• _WHAT NEEDS TO BE DONE_:
All lines from the one holding "Where should I" through the last line of the entries below must be transcribed exactly, and no others. Pictures do not go in.

• _DATA SECTION_:
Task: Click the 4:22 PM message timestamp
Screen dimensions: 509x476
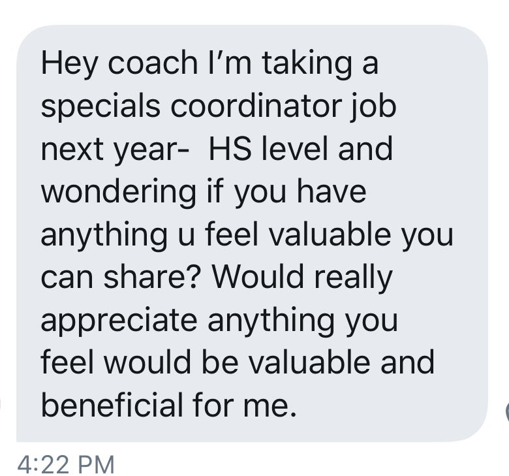Action: (66, 464)
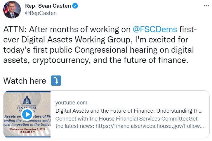Click the "Connect with the House Financial Services" description
Viewport: 212px width, 141px height.
[x=126, y=118]
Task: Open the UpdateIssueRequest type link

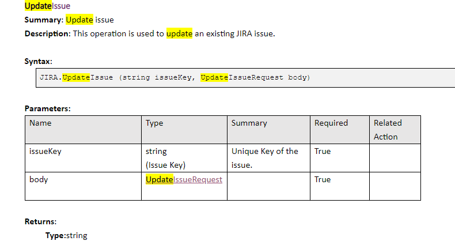Action: 184,179
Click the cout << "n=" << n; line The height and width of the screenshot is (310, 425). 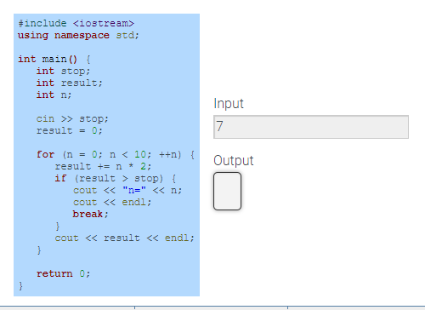[128, 190]
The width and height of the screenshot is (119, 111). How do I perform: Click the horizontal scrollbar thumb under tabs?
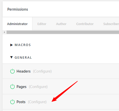pyautogui.click(x=63, y=32)
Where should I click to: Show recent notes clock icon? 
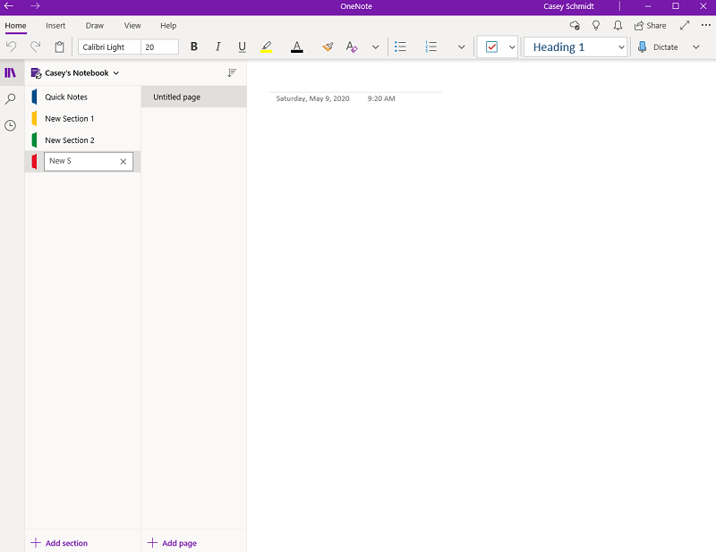[x=11, y=125]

• _SOLUTION FOR THIS PROBLEM_:
Where should I click to: Show recent notes clock icon? 
[x=11, y=125]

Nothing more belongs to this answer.